I think about it often. What is must have been like living your entire life past thirty-five. How did people do it? The fuck were they doing for the rest of their lives? Well, I guess we’re going to find out now, aren’t we? Bad joke. I read about what it was like back then. People seemed happier. Is that the right word? Content, maybe. Easy to please. In a lot of ways, I hate them. All of them.


Sorry, I shouldn’t be crying. All of the world is a goddamn desert, no one left and I’m still insecure. Oh fuck you, Tyson. Seriously. Fuck you. What? Where was I?


Oh yeah. I hate every single one of them. For how happy they were. How many choices they had. Like, just imagine growing up in a world where you could practically do anything and everything you ever wanted. Except you couldn’t. You just thought you could because the way society was structured, the way it was set up. Fought with those around you, especially those below you. Copied people you were jealous of. And then one day, your life didn’t matter. Just when you figured that shit out, when you finally had a grasp on things, it was over.


Am I talking about my time? Or theirs?


Never underestimate the power of people

___________________________________


“This is where I leave you”

Because someone’s always watching

_______________________________



Air was dry, filled with chemicals. Molecules, particles. Debris. The ground was soft under their feet, then it was hard. Undulating, shifting. Green, brown, mist, smog. They were barefoot, and upon further inspection, completely naked. No memory of before, just the now. The man felt the roughness of his hair, pulled at his thick beard. She held her stomach in pain. Had they fallen? Or was an old injury flaring up? Both, probably. The man stood on the hard (soft) ground and began to look around.


Nothing. Everything. Mostly green. Mostly brown. His skin was dirty, that much he could tell. His skin cracked as he moved, the dirt falling off his skin, taking shape below. He looked at his skin. Brown like the dirt that was on it, darker even. And so was hers. They stumbled into each other, naked, surprised at each other’s touch but not really. Not entirely.


“What happened?”


“Who are you?”


Stumbling through the mass, the pile of soft (hard) ground as it turned and mushed together forming a mess that neither could describe. It was hard to hear too. “Who are you?” the words the women spoke rang like a mouse in a crowded city square. Maybe it was there but no one really cared if it was. What was that noise? The man took the woman’s hand. They explored.
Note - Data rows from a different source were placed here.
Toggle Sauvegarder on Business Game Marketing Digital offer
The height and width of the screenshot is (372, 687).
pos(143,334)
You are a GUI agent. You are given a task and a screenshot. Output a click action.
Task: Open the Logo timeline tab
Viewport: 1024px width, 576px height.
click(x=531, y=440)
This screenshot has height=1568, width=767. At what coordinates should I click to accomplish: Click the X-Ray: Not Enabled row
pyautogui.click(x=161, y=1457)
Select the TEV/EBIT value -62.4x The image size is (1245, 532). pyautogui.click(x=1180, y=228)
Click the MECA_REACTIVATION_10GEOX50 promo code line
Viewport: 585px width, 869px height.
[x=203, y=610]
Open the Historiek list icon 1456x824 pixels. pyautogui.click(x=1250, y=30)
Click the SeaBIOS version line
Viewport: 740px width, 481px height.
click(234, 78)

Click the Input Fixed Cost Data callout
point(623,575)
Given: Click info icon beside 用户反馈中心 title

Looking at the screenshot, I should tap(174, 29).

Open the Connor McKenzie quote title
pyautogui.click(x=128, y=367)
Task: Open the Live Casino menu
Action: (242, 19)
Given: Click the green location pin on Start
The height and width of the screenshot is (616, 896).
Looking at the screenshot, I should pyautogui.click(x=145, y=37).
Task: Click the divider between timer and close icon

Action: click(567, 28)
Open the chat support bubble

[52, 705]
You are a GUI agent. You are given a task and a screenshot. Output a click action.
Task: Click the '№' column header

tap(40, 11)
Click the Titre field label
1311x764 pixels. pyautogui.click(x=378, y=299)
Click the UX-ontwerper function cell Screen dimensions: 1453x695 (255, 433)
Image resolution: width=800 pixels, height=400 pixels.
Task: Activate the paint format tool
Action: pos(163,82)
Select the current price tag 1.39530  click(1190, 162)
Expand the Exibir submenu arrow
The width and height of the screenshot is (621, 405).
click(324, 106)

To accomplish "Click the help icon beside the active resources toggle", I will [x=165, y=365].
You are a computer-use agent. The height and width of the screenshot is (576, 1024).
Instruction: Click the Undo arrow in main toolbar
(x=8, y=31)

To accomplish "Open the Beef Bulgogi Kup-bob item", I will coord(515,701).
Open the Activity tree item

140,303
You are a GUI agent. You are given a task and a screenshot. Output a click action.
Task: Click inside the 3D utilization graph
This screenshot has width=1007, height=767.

She was beautiful, he noticed that the second he saw her. Dark, just like him. Youthful, didn’t look as rugged, as worn-out, as he did. Short but firm, her back muscles some of the best he had ever seen on a woman. And through the green---through the mist, she smiled. Maybe she had been speaking, or maybe she just liked men with beards. Still, a smile. The pair reached the top of a hill. Shifting ground, pungent air, molecules you could see, describe as they floated, mixed with your own body. They walked on.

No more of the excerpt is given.